Her bireyin genetik yapısı, yaşam tarzı, sağlık durumu, iş temposu ve hatta uyku düzeni birbirinden farklıdır. Dolayısıyla tek tip bir beslenme listesiyle herkesin aynı sonucu elde etmesi mümkün değildir. Bir kişi için faydalı olan bir yöntem, bir başkası için zararlı bile olabilir. Örneğin, diyabet hastalığı olan bir bireyle, yoğun tempoda çalışan sağlıklı bir sporcunun günlük beslenme ihtiyaçları aynı olamaz. İkisinin de enerji, protein, karbonhidrat, yağ ve vitamin-mineral dengeleri farklıdır.
Ayrıca diyet sadece “kilo vermek” anlamına gelmez. Kimi zaman kas kütlesini artırmak, kimi zaman insülin direncini dengelemek, kimi zaman da bağışıklığı güçlendirmek için düzenlenir. Hamilelik, emzirme, ergenlik, ileri yaş dönemi ya da kronik hastalık süreçleri, beslenme planının mutlaka uzman bir gözle kişiselleştirilmesini gerektirir. İşte bu nedenle diyet, yalnızca “kaç kilo verildiği” ile değil, bireyin yaşam kalitesine ne kadar katkı sağladığıyla değerlendirilmelidir.

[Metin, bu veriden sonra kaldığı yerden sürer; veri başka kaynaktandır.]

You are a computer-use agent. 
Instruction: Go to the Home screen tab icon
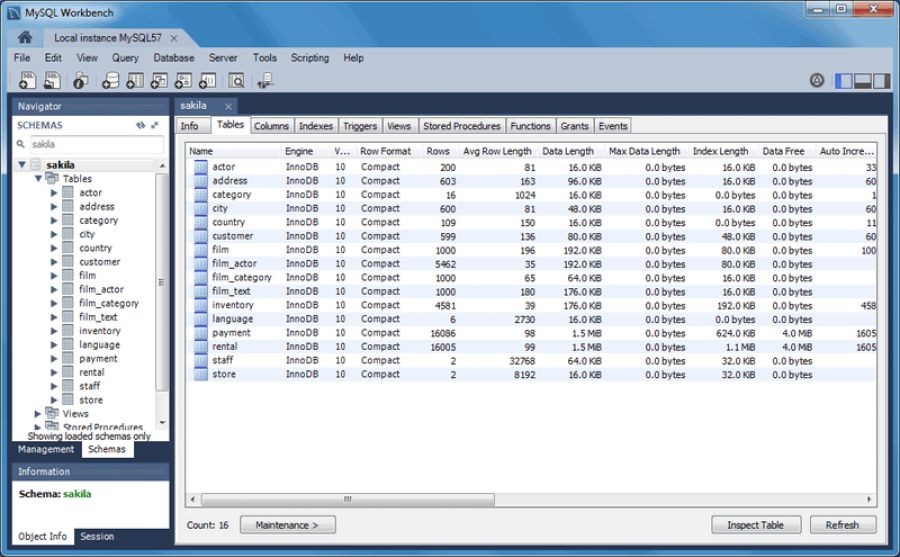(x=25, y=37)
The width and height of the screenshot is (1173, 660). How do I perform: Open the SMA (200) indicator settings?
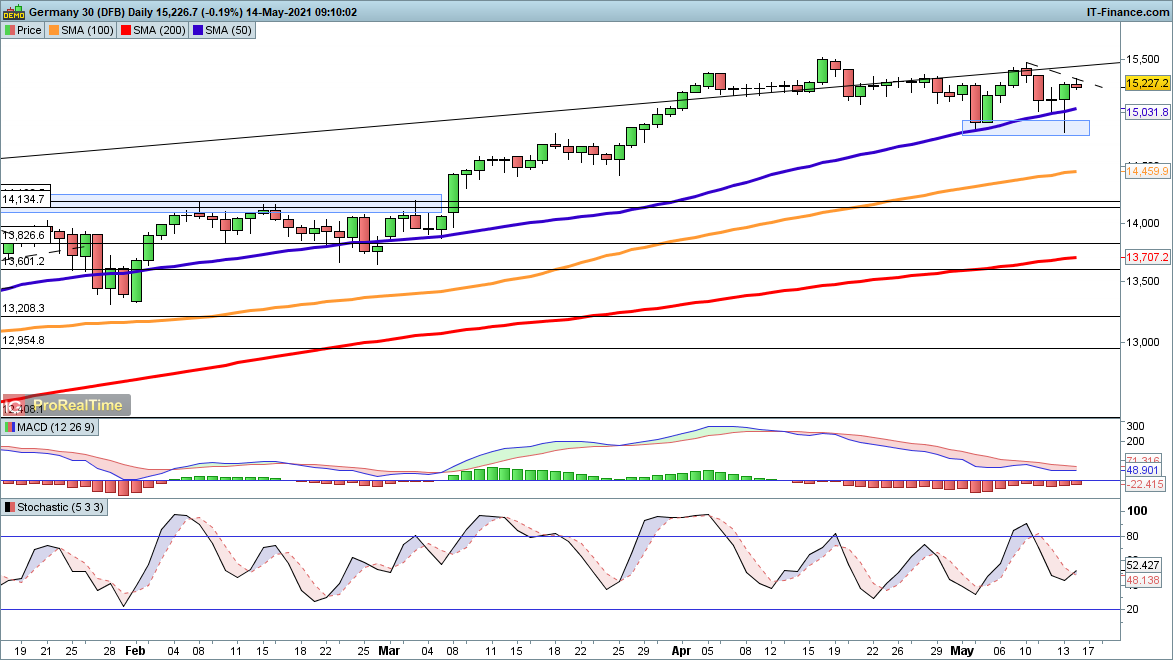click(160, 30)
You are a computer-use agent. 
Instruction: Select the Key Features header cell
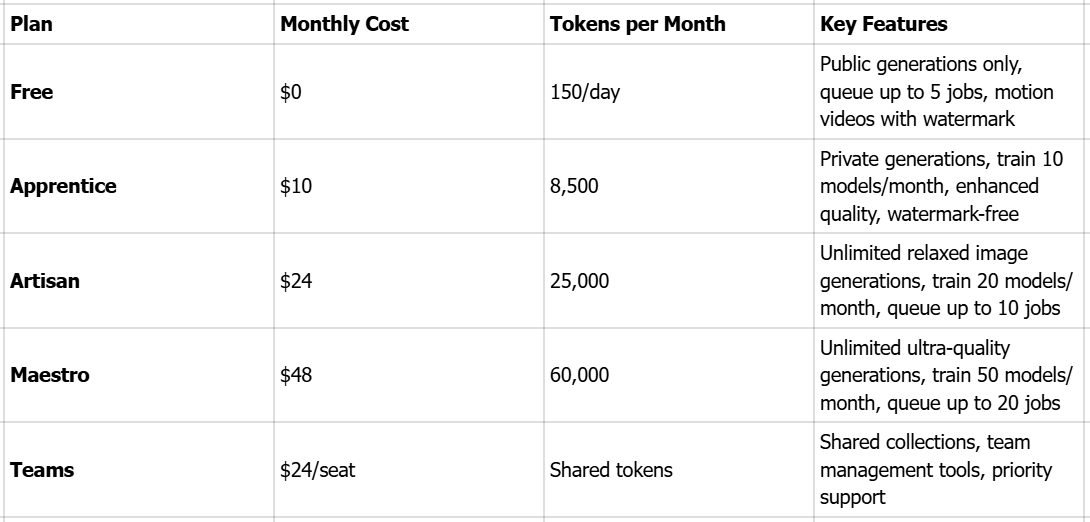[x=952, y=24]
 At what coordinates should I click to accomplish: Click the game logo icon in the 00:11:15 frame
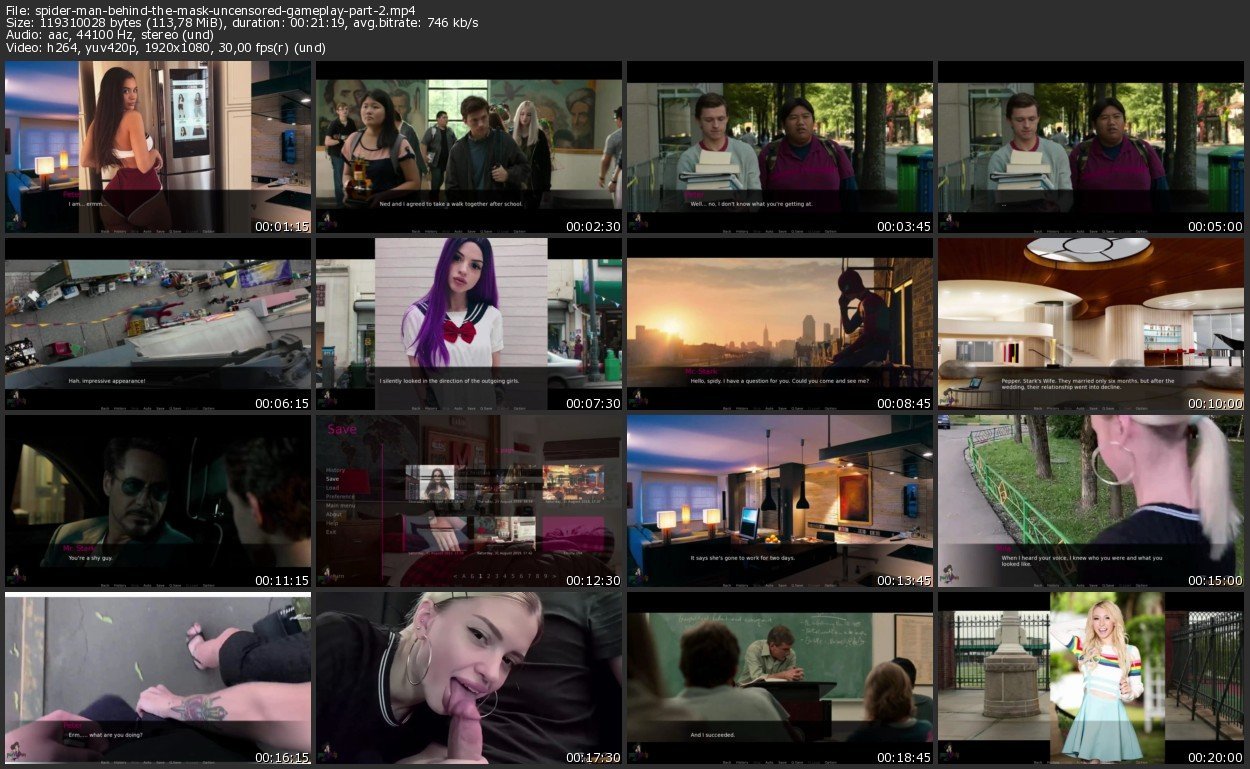click(x=17, y=575)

Bireyselleştirilmiş beslenme programlarında; kişinin kan değerleri, metabolizma hızı, günlük hareket düzeyi, tıbbi geçmişi ve beslenme alışkanlıkları dikkate alınır. Örneğin, bazı kişiler süt ve süt ürünlerini çok rahat tüketebilirken, laktoz intoleransı olan bir birey için aynı gıdalar ciddi sindirim sorunlarına yol açabilir. Yine aynı şekilde, glüten duyarlılığı olan bir kişi ile tam tahılları rahatlıkla tüketebilen biri aynı beslenme planına sahip olamaz.
Bir diğer önemli nokta da sürdürülebilirliktir. Geçici, kısıtlayıcı ve yasaklarla dolu diyetler genellikle uzun vadede başarısız olur. Çünkü kişi, kendini kısıtlandığını hissettiğinde, diyeti bırakmaya daha meyilli hale gelir. Oysa kişiye özel bir beslenme planı, bireyin yaşam tarzına uyum sağlar, keyifli ve sürdürülebilir bir hale gelir. Bu sayede kişi yalnızca kilo vermekle kalmaz, sağlıklı beslenmeyi hayatının doğal bir parçası haline getirir.

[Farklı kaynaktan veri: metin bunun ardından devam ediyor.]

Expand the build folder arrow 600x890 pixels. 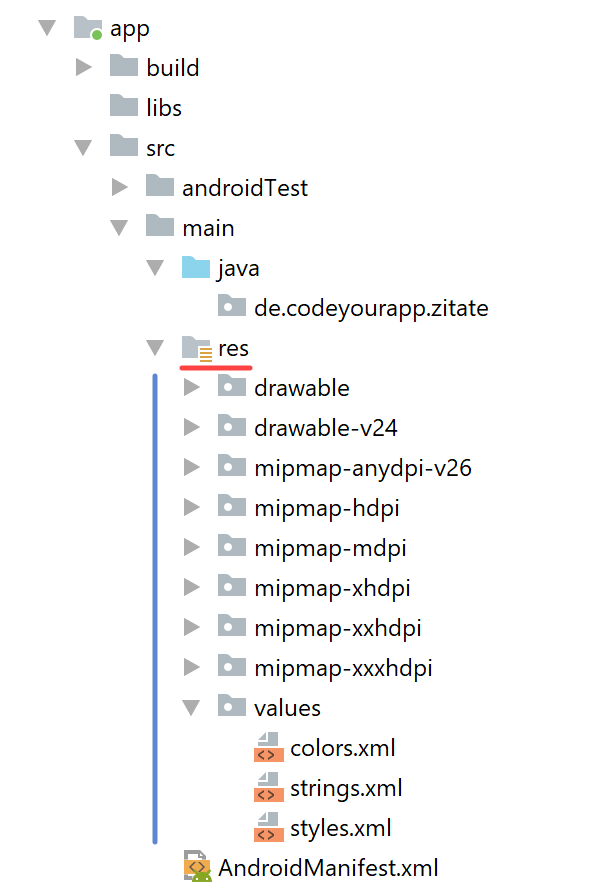click(83, 67)
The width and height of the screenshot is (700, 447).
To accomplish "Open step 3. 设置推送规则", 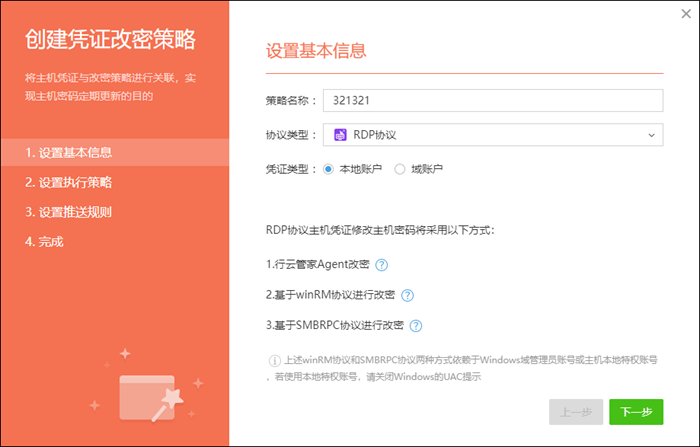I will (x=69, y=212).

Sonuç olarak; internette hazır bulunan listeler yerine, bir diyetisyenin rehberliğinde hazırlanmış, bireysel ihtiyaçlara göre düzenlenmiş programlar tercih edilmelidir. Çünkü her bedenin ihtiyacı farklıdır ve sağlıklı beslenme, “tek tip” bir reçeteyle değil, kişinin kendine özel planıyla mümkündür.
Unutmayın; diyet, kişiye özeldir. Sağlıklı yaşamın anahtarı da işte bu kişiselleştirilmiş yaklaşımda saklıdır.